Countdown Timer
Set a countdown for any event or deadline
How to use Countdown Timer
Set a countdown timer to any date and time. See days, hours, minutes and seconds remaining. Free online countdown timer tool.
What are countdown timers used for?
Countdown timers create anticipation, enforce time limits, and help people plan around important upcoming moments. They are used everywhere from kitchen timers to mission control launch sequences.
- Events and launches: Product launches, website launches, event announcements — a countdown on the page builds anticipation and communicates urgency. "Sale ends in 2:14:33" drives conversions.
- Deadlines: Project deadlines, exam dates, submission cutoffs — seeing the time remaining in real terms (not just a calendar date) creates urgency and motivation.
- Personal milestones: Days until a holiday, a birthday, a wedding, graduation, or retirement — countdown timers make future events feel real and near.
- Cooking and time management: Simple task timers — "the dough needs 45 minutes to prove", "take a 5-minute break after 25 minutes of focused work".
- Education: Teachers use visible countdown timers during exams, timed exercises, and classroom activities to help students manage their time.
Psychology of countdowns: Seeing time decrease in real-time creates urgency (scarcity effect). Marketing research shows countdown timers on limited offers significantly increase conversion rates. However, fake or perpetually-resetting countdowns violate consumer trust and are banned by advertising standards in many countries.
Frequently Asked Questions
What is the difference between a countdown timer and a count-up timer?
A countdown timer starts from a set value and decreases toward zero — used when the end point matters (deadline, event start). A count-up timer starts from zero and increases — used when measuring duration (how long something has been running, elapsed time). A stopwatch is a count-up timer.
Does the countdown continue if I close the browser tab?
This depends on implementation. A server-side countdown continues regardless. A client-side countdown (JavaScript) pauses when the tab is closed. This tool stores the target date, so reopening the tab recalculates the remaining time correctly — the countdown is based on the target date, not elapsed time.
Can I set a countdown to a specific timezone?
Yes — the target date and time should be specified in a specific timezone.

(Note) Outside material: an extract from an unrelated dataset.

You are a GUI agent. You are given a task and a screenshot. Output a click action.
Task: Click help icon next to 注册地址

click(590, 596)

For example, 'midnight New Year's Eve in Tokyo' means JST (UTC+9), which arrives earlier than midnight in Europe or the US. Always clarify timezone for international events.

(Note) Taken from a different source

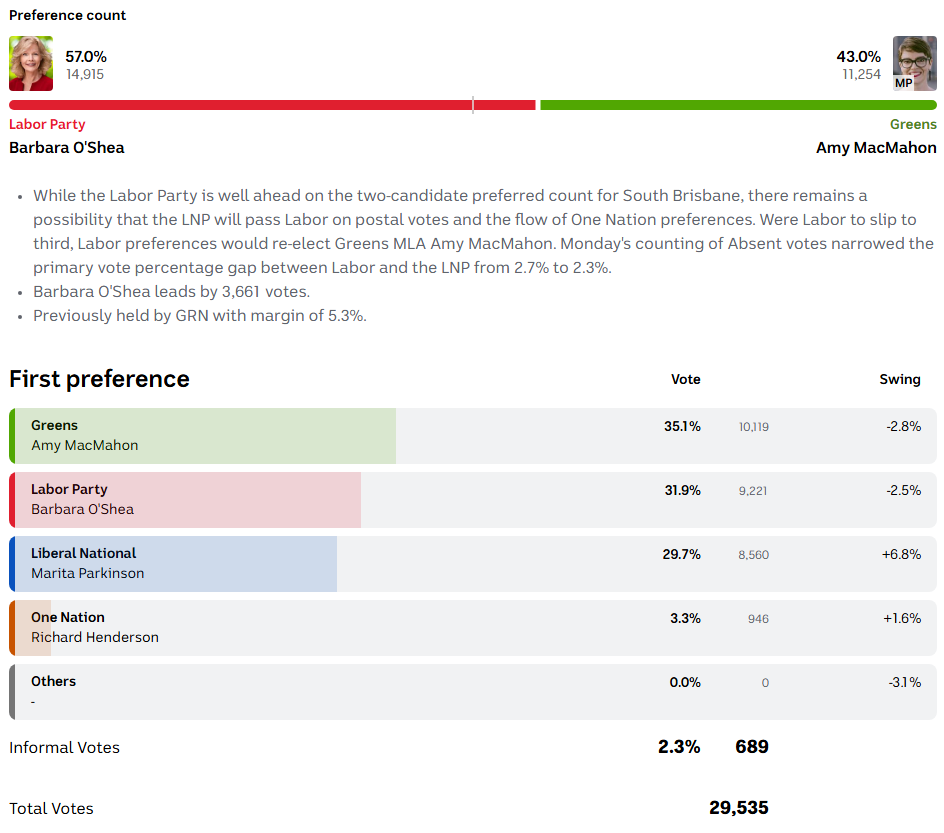
Task: Click the Informal Votes label
Action: point(64,748)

What happens when a countdown reaches zero?
The timer can display a completion message, play a sound, redirect to another page, or simply show '00:00:00'. This tool displays the time elapsed since the target date if it has passed.
How accurate are browser countdown timers?
JavaScript timers (setInterval, setTimeout) are not guaranteed to fire at exact intervals — browser throttling, tab inactivity, and system load introduce drift. For countdowns measured in days and hours, this drift is imperceptible. For millisecond-precision timing, use the Web Audio API or a dedicated timing library.
Countdown timer vs alarm vs calendar reminder vs deadline tracker
A countdown timer shows remaining time continuously — good for awareness and motivation. An alarm triggers at a specific time — good for notifications. A calendar reminder sends a notification before an event — good for scheduling. A deadline tracker (project management tool) manages multiple deadlines with context and dependencies. Use a countdown for visibility; an alarm for action; a calendar for scheduling; a project tool for complex multi-deadline management.